[Excerpt from a dataset]
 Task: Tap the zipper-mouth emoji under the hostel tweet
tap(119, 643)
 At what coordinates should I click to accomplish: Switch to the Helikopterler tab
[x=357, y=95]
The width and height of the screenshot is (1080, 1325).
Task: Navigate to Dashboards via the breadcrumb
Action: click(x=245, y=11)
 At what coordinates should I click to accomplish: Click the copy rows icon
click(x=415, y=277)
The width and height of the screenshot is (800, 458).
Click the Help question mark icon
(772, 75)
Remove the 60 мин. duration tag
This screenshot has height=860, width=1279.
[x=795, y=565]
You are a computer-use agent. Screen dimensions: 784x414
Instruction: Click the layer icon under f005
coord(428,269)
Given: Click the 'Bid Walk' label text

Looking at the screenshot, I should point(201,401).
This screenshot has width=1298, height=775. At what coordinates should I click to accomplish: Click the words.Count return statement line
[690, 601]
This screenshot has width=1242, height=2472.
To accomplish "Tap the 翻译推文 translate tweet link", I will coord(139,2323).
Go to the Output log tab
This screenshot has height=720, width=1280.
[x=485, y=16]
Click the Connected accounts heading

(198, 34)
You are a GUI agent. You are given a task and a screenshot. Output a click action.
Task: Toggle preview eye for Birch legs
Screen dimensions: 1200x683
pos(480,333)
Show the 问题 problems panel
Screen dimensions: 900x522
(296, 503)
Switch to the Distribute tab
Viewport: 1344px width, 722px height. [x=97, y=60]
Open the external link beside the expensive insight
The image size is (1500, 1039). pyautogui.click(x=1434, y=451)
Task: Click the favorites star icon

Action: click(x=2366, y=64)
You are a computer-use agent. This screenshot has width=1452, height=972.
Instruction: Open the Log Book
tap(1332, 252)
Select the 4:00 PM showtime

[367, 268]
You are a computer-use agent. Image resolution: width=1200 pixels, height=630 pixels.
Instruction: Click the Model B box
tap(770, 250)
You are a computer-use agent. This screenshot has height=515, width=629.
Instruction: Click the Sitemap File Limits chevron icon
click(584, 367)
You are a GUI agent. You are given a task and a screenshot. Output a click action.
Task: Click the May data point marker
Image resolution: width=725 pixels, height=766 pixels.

WORK TO BE COMPLETED: Change "computer-use agent" to "screen assistant" wherever it occurs in the lines above, and reproduce all the lines with nothing else altered.

SOLVED PROBLEM:
 Task: Tap the zipper-mouth emoji under the hostel tweet
tap(119, 643)
 At what coordinates should I click to accomplish: Switch to the Helikopterler tab
[x=357, y=95]
The width and height of the screenshot is (1080, 1325).
Task: Navigate to Dashboards via the breadcrumb
Action: click(x=245, y=11)
 At what coordinates should I click to accomplish: Click the copy rows icon
click(x=415, y=277)
The width and height of the screenshot is (800, 458).
Click the Help question mark icon
(772, 75)
Remove the 60 мин. duration tag
This screenshot has height=860, width=1279.
[x=795, y=565]
You are a screen assistant. Screen dimensions: 784x414
Instruction: Click the layer icon under f005
coord(428,269)
Given: Click the 'Bid Walk' label text

Looking at the screenshot, I should point(201,401).
This screenshot has width=1298, height=775. At what coordinates should I click to accomplish: Click the words.Count return statement line
[690, 601]
This screenshot has width=1242, height=2472.
To accomplish "Tap the 翻译推文 translate tweet link", I will coord(139,2323).
Go to the Output log tab
This screenshot has height=720, width=1280.
[x=485, y=16]
Click the Connected accounts heading

(198, 34)
You are a GUI agent. You are given a task and a screenshot. Output a click action.
Task: Toggle preview eye for Birch legs
Screen dimensions: 1200x683
pos(480,333)
Show the 问题 problems panel
Screen dimensions: 900x522
(296, 503)
Switch to the Distribute tab
Viewport: 1344px width, 722px height. [x=97, y=60]
Open the external link beside the expensive insight
The image size is (1500, 1039). pyautogui.click(x=1434, y=451)
Task: Click the favorites star icon

Action: click(x=2366, y=64)
You are a screen assistant. This screenshot has width=1452, height=972.
Instruction: Open the Log Book
tap(1332, 252)
Select the 4:00 PM showtime

[367, 268]
You are a screen assistant. Image resolution: width=1200 pixels, height=630 pixels.
Instruction: Click the Model B box
tap(770, 250)
You are a screen assistant. This screenshot has height=515, width=629.
Instruction: Click the Sitemap File Limits chevron icon
click(584, 367)
You are a GUI agent. You are given a task and a screenshot. Output a click action.
Task: Click the May data point marker
Image resolution: width=725 pixels, height=766 pixels.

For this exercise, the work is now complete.